Trump adviser admits ‘big, beautiful bill’ makes significant cuts to Medicaid.

White House adviser David Sacks admitted over the weekend that Donald Trump’s ‘big, beautiful bill’ will cut Medicaid, undermining weeks of spin from the administration and Republicans in Congress.

Sacks, Trump’s AI and crypto czar, said on the All-In podcast: “This bill cuts $880 billion from Medicaid over a decade,” according to Rolling Stone.

This comes as Trump and White House have insisted that there will be no cuts to Medicaid in the bill that narrowly passed the House last week.

House Speaker Mike Johnson (R-La.) has also said the bill does not cut Medicaid as recently as Sunday. He told CBS News that Republicans “have not cut Medicaid” and are instead focusing on making the program more efficient by eliminating “fraud, waste, and abuse.”

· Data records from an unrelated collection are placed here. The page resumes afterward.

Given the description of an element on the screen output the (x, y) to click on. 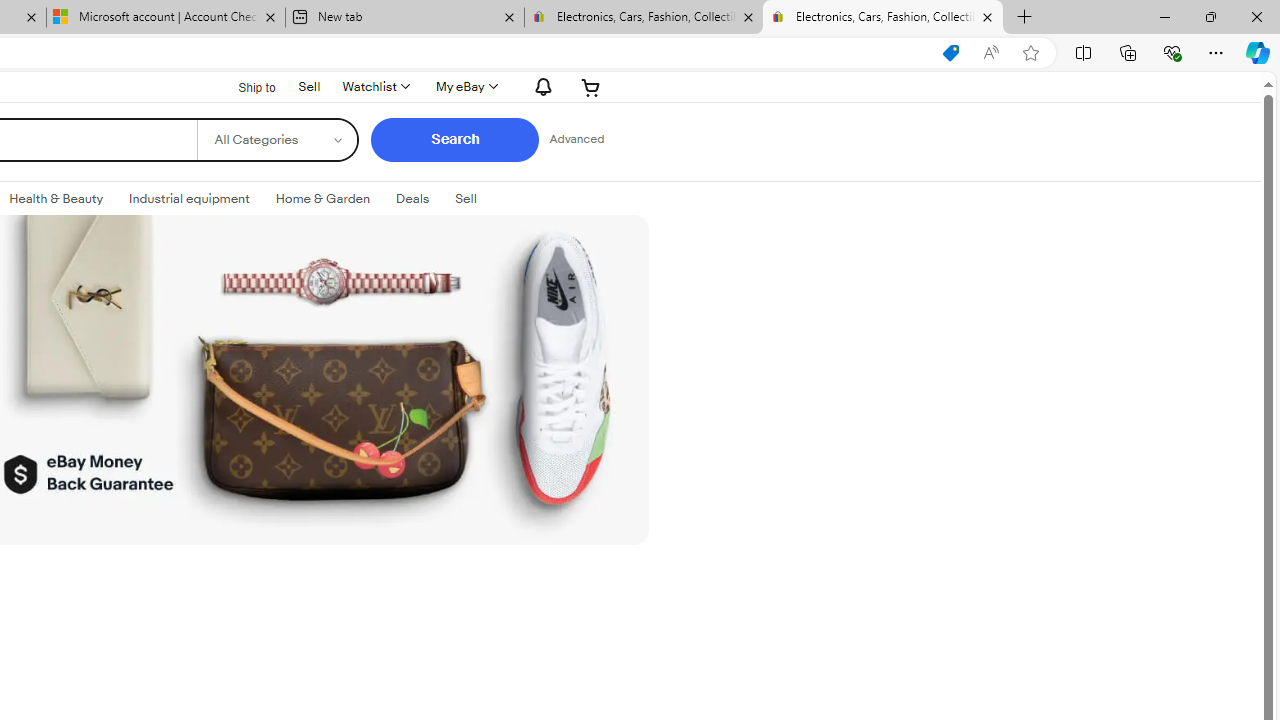
My eBayExpand My eBay (464, 86)
Deals (412, 198)
Health & Beauty (55, 198)
Select a category for search (277, 139)
Home & Garden (323, 198)
Industrial equipmentExpand: Industrial equipment (189, 199)
Industrial equipment (189, 198)
Given the description of an element on the screen output the (x, y) to click on. 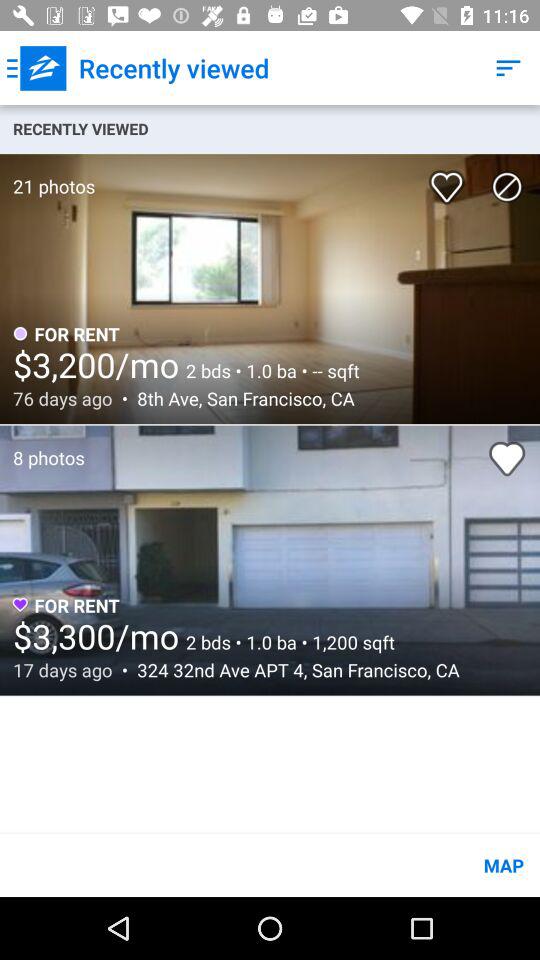
jump until map item (270, 864)
Given the description of an element on the screen output the (x, y) to click on. 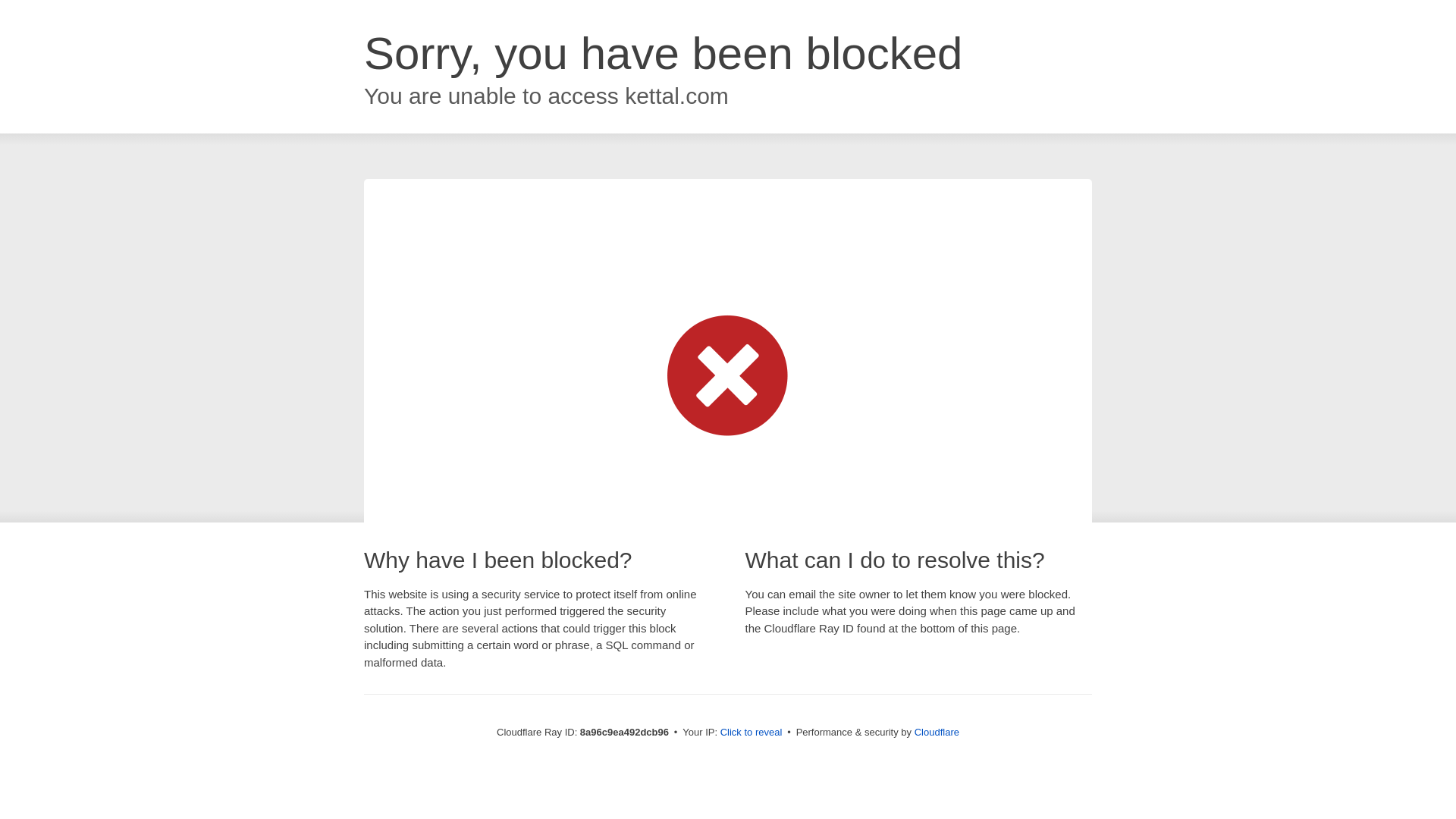
Click to reveal (751, 732)
Cloudflare (936, 731)
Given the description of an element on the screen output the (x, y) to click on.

The bill calls for a work requirement to qualify for Medicaid coverage, a move that could result in more than 10 million Americans losing health coverage, the nonpartisan Congressional Budget Office (CBO)  estimates. The House-passed bill calls for those changes to be implemented “no later than December 31, 2026″.

The CBO also revealed that the bill will increase the debt by $2.3 trillion over 10 years. That will trigger as much as $500 billion in Medicare cuts and cuts to food stamps starting as soon as 2026.

After barely passing the House by just one vote, the bill heads to the Senate where enough Republicans have signalled that they will not support the bill in its current form.

Missouri Senator John Hawley (R) wrote in a New York Times op-ed that cutting Medicaid is “morally wrong and politically suicidal.”